Unlike the version seen in the movie, the toy Batmobile has a massive batsign emblazoned across the roof just incase you somehow managed to mistake it for anything else lurking in the depths of your toy box.
And finally we come to perhaps the most remarkable find of the evening: Superman's … well, er… Now look: Superman is supposed to be the strongest man on Earth, right? Faster than a speeding bullet? More powerful than a locomotive? Able to leap tall buildings in a single bound? Yes, exactly! Than why did he need this?

If you squeeze a knob at the back the fists pop out a bit.
"Oh look," I said to Big Bro. "It's Superman's fist-car."

We both looked at it a bit awkwardly. Then I squeezed the knob at the back causing the fists to violently pop out a couple of centimetres.

"I don't think they'd be able to get away with something like that in this day and age," said Big Bro.

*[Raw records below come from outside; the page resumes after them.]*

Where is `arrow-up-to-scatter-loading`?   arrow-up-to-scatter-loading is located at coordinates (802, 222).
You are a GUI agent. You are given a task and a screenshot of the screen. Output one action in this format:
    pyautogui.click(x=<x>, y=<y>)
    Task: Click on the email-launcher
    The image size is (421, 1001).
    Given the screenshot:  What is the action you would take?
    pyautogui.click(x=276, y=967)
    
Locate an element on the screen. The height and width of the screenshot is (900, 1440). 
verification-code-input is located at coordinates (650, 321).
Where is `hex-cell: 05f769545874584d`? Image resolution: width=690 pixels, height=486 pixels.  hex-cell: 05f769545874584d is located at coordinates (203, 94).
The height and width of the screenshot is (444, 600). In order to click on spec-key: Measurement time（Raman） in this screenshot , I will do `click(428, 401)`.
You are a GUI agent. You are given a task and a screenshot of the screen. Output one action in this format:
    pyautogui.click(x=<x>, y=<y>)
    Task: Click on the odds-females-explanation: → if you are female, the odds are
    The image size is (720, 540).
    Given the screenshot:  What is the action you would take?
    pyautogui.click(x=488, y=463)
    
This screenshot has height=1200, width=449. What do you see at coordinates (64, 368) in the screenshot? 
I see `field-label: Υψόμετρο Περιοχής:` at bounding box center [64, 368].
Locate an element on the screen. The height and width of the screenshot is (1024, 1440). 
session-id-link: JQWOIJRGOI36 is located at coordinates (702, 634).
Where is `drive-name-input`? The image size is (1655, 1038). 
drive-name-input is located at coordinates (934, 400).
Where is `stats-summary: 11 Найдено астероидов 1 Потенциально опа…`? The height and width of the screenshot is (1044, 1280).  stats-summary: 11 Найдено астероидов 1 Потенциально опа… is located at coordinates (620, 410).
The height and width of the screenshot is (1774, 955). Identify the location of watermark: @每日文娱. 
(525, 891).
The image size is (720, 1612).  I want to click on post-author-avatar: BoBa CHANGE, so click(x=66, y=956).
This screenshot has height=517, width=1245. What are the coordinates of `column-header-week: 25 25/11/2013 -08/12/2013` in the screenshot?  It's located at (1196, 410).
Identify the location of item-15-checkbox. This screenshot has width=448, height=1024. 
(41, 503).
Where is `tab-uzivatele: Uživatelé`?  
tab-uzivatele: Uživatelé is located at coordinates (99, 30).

I nodded in silent agreement, put the fist-car back in the box, and went back downstairs.

Tuesday, January 03, 2012


I don't know about you, but in recent years the festive season can be condensed down to just two things for me:

1. Presents
2. Gingerbread lattes

2011 was a particularly successful festive and jonge-fuelled season (as I shall refer to ginger from here on in) because I got lots of lovely Christmas presents, and in addition to the numerous jonge lattes I awarded myself, I managed to secure one of these:

Yes, that's one entire litre of Starbucks gingerbread - I mean jonger-bread - syrup to add to my coffee or rub on my face, or basically to do whatever the hell I feel like doing with it. I genuinely thought this bottle would see me through to around April, but as I type it's down to about the halfway level, suggesting I'm going to be terrifyingly jonge-starved come the end of January.

But it's not just the jonge lattes that have made the last month so wonderfully jongey: there was also some limited edition jonger-bread porridge that I trawled around several different Waitroses in the hopes of finding. Sadly, when I did manage to get some I discovered that it tasted less jongey and more 'a-bit-like-someone-stirred-some-mercury-in-it.' Maybe I should add some jonge syrup to spice it up? If not I'm saddled with about 10 packets of the odious stuff.

Finally, there's jonge people. I'll probably get a slap for saying this, but my bro has jonge hair. He's tried fobbing it off as 'auburn' and 'strawberry blonde' over the years, but it's jonge. And after 30-odd years on the planet he finally seems reconciled to that fact.

So there we were over Christmas watching Captain America: The First Avenger on DVD, and I don't know if you've seen the film or not but there's a bit in it where some horrible Hydra agent grabs a jonge kid and uses him as a human shield before mercilessly chucking him off the side of a dock to what you assume to be a watery grave. Fortunately the kid can swim and urges Cap to go get the bad guy, but that's by the by: y'see Big Bro wasn't paying much attention at this point, so I said words to the effect of "look - he just tossed the jonge kid in the water! Don't you care about your brethren?"

"Not really," replied Big Bro absentmindedly. "We jonges are a naturally buoyant people."